In [None]:
!mkdir -p ~/.content/competitiondata # this is used to create the content for the
# custom test data to generate the submission csv


In [None]:
from google.colab import files # used in colab for uploading files
files.upload()  # Used to upload the model.pth and the kaggle.json API for volab

# Make sure kaggle.json is in the location ~/.kaggle/kaggle.json
# all these are commands to get the custom data set for the CIFAR-10
# it isnt neccesary if the test data is something else.
!mkdir -p ~/.kaggle
!cp kaggle.json ~/.kaggle/
!chmod 600 ~/.kaggle/kaggle.json
!kaggle competitions download -c deep-learning-mini-project-spring-24-nyu
!unzip deep-learning-mini-project-spring-24-nyu.zip -d competitiondata

In [1]:
# imports
import torch
import torchvision
import torchvision.transforms as transforms
import torch.nn as nn
import torch.optim as optim
from torch.utils.data import DataLoader
import torch.nn.functional as F
from torch.cuda.amp import GradScaler, autocast

In [None]:
# this is the residual block adapted from https://github.com/drgripal/resnet-cifar10

class ResidualBlock(nn.Module):
    def __init__(self, in_channels, out_channels, stride=1, downsample=None, padding=1):
        super(ResidualBlock, self).__init__()
        self.conv1 = nn.Conv2d(in_channels, out_channels, kernel_size=3, stride=stride, padding=padding, bias=False) # trying same padding
        self.bn1 = nn.BatchNorm2d(out_channels)
        self.relu = nn.ReLU(inplace=True)
        self.gelu = nn.GELU() # adding in a gelu layer for testing
        self.conv2 = nn.Conv2d(out_channels, out_channels, kernel_size=3, padding=padding, bias=False) # valid padding trying
        self.bn2 = nn.BatchNorm2d(out_channels)
        self.downsample = downsample # this is a downsample that was used in teh residual block default is none

    def forward(self, x):
        identity = x

        out = self.conv1(x)
        out = self.bn1(out)
        out = self.relu(out)

        out = self.conv2(out)
        out = self.bn2(out)

        if self.downsample is not None:
            identity = self.downsample(x)

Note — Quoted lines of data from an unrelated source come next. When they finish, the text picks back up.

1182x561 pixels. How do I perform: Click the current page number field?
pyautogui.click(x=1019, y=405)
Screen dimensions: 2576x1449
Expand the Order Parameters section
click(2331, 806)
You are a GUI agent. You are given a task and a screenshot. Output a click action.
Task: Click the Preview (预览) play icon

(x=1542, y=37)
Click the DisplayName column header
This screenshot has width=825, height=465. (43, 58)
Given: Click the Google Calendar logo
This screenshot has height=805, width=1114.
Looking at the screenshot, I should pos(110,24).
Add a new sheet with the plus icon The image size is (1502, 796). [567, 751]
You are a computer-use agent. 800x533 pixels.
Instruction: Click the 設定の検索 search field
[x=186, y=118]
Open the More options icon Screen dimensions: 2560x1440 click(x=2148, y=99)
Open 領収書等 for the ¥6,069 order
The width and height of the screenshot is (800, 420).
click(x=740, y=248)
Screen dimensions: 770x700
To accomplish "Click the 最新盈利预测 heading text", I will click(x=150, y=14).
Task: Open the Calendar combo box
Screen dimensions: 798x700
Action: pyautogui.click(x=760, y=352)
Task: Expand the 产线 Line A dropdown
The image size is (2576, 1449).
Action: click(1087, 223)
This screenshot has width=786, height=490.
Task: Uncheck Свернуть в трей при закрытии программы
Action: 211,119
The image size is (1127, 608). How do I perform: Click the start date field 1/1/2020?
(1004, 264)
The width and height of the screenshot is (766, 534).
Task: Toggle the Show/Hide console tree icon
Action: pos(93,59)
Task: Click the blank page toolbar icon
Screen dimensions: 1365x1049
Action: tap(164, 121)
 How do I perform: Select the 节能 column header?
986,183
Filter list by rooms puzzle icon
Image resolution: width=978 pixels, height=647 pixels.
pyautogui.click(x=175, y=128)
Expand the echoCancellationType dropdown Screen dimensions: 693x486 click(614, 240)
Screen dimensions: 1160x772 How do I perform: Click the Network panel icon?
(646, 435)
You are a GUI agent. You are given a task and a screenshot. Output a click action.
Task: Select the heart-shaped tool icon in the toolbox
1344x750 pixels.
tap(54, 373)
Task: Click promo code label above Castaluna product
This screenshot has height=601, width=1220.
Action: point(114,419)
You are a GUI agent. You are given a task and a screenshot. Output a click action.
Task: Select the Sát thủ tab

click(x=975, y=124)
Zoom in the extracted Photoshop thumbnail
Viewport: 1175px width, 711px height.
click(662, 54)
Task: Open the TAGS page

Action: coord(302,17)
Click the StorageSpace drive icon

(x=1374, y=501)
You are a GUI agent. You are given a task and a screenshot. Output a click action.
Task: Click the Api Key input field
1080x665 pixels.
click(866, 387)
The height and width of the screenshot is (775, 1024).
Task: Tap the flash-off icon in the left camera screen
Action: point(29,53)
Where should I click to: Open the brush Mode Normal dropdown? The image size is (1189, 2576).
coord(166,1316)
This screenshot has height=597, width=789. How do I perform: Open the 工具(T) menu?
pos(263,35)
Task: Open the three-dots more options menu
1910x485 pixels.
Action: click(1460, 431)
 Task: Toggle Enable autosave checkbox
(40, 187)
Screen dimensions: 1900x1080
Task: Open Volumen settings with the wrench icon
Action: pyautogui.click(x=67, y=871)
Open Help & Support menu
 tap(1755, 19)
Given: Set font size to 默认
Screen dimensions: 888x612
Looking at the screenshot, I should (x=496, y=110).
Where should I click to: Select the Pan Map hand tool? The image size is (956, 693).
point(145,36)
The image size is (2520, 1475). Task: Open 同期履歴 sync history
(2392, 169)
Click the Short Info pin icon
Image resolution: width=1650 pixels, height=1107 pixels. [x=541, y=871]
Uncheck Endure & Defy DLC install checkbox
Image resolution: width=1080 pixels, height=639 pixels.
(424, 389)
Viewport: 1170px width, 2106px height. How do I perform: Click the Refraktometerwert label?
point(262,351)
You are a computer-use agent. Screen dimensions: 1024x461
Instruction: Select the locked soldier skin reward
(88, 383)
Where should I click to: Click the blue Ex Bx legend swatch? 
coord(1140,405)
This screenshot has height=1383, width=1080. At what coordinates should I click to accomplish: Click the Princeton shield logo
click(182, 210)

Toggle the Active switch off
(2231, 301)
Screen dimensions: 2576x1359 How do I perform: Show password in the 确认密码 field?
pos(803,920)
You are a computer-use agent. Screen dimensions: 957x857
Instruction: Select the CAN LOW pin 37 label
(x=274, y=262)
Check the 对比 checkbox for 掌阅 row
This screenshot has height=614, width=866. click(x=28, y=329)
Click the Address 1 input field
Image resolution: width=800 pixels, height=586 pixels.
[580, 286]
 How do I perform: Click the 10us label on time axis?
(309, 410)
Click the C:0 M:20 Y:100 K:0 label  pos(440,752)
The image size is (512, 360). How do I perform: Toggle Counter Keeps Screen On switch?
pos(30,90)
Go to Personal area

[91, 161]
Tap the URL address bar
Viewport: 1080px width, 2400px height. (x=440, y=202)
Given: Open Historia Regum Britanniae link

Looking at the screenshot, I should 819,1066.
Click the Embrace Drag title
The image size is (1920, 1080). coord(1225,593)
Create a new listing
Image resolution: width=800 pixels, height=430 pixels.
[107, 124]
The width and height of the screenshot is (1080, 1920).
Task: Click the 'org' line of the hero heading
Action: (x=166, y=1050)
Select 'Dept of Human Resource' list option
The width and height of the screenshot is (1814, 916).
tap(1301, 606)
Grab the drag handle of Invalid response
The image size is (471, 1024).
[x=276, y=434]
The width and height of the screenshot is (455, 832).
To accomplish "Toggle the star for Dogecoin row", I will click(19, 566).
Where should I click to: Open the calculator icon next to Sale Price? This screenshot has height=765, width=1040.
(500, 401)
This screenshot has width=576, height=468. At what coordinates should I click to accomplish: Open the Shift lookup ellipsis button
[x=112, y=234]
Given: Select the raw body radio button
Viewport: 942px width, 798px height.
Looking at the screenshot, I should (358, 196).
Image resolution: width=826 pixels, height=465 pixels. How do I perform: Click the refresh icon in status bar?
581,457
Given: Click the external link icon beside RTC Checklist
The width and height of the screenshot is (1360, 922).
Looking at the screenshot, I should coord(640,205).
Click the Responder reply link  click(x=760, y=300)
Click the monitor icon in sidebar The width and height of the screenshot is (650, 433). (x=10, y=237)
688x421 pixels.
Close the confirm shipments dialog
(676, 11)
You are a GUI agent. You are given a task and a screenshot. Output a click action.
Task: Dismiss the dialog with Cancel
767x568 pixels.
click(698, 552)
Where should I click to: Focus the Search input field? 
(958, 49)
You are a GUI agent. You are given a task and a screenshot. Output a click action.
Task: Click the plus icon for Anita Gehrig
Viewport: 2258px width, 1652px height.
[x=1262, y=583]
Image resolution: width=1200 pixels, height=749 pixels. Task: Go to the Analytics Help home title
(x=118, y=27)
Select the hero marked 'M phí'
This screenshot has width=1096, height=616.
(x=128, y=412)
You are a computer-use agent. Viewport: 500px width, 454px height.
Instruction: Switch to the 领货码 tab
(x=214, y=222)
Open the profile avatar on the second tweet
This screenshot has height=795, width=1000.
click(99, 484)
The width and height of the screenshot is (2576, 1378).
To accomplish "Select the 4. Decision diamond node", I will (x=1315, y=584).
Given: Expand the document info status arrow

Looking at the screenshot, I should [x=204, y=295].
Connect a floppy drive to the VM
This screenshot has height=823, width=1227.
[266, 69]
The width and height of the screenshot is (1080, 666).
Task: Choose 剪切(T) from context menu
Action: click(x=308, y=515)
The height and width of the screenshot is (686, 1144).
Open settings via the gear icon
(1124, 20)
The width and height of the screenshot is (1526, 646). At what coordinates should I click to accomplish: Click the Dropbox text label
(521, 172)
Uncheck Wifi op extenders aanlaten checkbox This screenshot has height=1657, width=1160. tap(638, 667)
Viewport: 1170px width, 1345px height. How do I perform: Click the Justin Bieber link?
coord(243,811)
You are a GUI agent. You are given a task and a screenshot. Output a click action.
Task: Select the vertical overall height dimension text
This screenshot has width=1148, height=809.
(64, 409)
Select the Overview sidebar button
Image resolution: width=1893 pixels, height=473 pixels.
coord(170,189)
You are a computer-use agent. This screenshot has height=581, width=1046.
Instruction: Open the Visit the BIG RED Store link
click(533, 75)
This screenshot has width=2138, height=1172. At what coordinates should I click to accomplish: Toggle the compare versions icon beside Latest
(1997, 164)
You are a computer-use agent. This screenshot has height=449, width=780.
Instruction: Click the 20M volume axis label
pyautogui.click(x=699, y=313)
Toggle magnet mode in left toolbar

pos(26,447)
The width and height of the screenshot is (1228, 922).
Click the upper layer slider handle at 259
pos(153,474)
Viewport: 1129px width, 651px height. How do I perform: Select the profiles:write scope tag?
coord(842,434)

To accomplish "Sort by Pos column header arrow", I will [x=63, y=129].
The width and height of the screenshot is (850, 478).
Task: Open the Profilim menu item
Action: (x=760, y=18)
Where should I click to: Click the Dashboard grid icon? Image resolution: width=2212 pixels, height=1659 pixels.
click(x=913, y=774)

        identity = nn.AdaptiveAvgPool2d(out.size()[2])(identity)
        out += identity
        out = self.gelu(out) # trying out a gelu for one of the blocks

        return out

class ModifiedResNet(nn.Module):
    def __init__(self, block, layers, num_classes=10):
        super(ModifiedResNet, self).__init__()
        self.in_channels = 16 # number of output channels
        self.conv1 = nn.Conv2d(3, 16, kernel_size=3, stride=1, padding=1, bias=False)
        self.dropout = nn.Dropout(0.432); # dropout layer probability
        self.dropoutlow = nn.Dropout(0.287) # lower dropout prob
        self.bn1 = nn.BatchNorm2d(16) # a smaller batch norm
        self.maxpool1 = nn.AdaptiveMaxPool2d(24) # smaller max pool
        self.relu = nn.ReLU(inplace=True)
        self.layer1 = self._make_layer(block, 32, layers[0])
        self.layer2 = self._make_layer(block, 64, layers[1], stride=2)
        self.layer3 = self._make_layer(block, 115, layers[2], stride=2)
        self.layer4 = self._make_layer(block, 256, layers[3], stride=2)
        # Adjust the layer configuration to stay under 5 million parameters
        self.avgpool = nn.AdaptiveAvgPool2d((3, 3))
        self.fc = nn.Linear(256 * 3 * 3, num_classes)

    def _make_layer(self, block, out_channels, blocks, stride=1):
        # this function creates the residual blcoks and then
        # adds in the downsampling if neccesary
        downsample = None
        if stride != 1 or self.in_channels != out_channels:
            downsample = nn.Sequential(
                nn.Conv2d(self.in_channels, out_channels, kernel_size=1, stride=stride, bias=False),
                nn.BatchNorm2d(out_channels),
            )
        layers = []
        layers.append(block(self.in_channels, out_channels, stride, downsample))
        self.in_channels = out_channels
        for _ in range(1, blocks):
            layers.append(block(out_channels, out_channels))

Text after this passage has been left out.